キャプションは画像全体を説明したものになっており、画像全体を捉えた類似検索になっていると考えられます。
類似の画像と判定された画像を見てみると、なんとなくアヒルの画像や雰囲気の似ている画像が選ばれています。
VQAを経由した類似度
下3つは質問を投げかけた回答を使ったものです。
質問内容は画像内にある通り、
Answer simply the name and characteristics of the animal.
その動物の名前と特徴を簡単に答えなさい。
Typical colors are
代表的な色は?
What is the art style of this image?
この画像のアートスタイルは?
と3種類実験しまして、それぞれ「被写体」「色合い」「画風」を重視した検索がしたいというものです。
結果を見ると、被写体の動物重視ではアヒル/マガモの成鳥が重視され、色合い重視では灰色っぽいものが重視されてそうです。

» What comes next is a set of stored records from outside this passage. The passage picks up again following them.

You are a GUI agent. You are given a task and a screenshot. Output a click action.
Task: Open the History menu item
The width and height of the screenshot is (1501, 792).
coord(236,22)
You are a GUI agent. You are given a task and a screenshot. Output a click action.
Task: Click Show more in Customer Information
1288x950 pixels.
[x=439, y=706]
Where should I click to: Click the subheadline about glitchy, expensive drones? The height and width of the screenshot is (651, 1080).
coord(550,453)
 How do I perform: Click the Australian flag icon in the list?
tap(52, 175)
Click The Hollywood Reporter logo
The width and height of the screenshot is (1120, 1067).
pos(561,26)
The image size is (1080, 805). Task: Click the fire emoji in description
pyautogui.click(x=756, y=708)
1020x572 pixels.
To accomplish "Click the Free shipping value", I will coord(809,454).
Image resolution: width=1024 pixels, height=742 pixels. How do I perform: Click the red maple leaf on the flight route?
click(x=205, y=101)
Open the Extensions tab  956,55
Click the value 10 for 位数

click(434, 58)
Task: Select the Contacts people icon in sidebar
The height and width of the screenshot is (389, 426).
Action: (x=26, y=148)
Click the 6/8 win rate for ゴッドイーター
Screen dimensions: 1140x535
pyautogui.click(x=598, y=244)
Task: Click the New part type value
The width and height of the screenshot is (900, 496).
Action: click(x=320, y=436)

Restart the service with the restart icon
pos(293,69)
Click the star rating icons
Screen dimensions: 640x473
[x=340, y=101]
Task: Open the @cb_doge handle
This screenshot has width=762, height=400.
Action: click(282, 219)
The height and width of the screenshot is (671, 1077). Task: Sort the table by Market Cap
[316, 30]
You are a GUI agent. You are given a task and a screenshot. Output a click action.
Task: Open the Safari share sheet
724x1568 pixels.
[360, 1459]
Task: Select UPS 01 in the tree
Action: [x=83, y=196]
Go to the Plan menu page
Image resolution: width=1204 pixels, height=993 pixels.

VQAの回答だけだと、情報量はかなり落ちているので、うまく行ってなさそうな結果もありますが、テキスト化されているので、どういう文章になっているか確認できるので人間に理解しやすく、調整しやすいという利点はありそうです。
ベクトル検索実装のTips
今回、テキストをベクトル化して近似最近傍探索を行っています。
こういったベクトル検索をさくっと試したい場合、DuckDBを利用するととても楽だったので紹介します。
ベクトル検索用のExtensionがあり、これを利用するとすぐに利用できます。
しかも、pandasとのデータのやり取りも非常に楽です。まず、pandasのDataFrameで、以下のようにデータが入っているとします。
v_capやv_q1というのがベクトル化した列とします。
cap | q1 | ... | v_cap | v_q1 | ... |
---|---|---|---|---|---|
The image... | white duck | ... | [0.111...] | [0.222...] | ... |
これらをDuckDBに読み込み、検索できるように設定する例です。
import duckdb
# vss extensionを有効化します
con = duckdb.connect()
con.install_extension("vss")
con.load_extension("vss")
vec_len = 384
# duck_mainというテーブルを作ります
con.sql("drop table IF EXISTS duck_main;")
# pandasのdf変数をそのまま読み込みます (こんな指定ができる。便利。)
con.sql("create table duck_main AS SELECT * FROM df;")
# ベクトルとして扱われるよう変換
for c in ['v_cap', 'v_q1']:
con.sql(f"DROP INDEX IF EXISTS idx_{c};")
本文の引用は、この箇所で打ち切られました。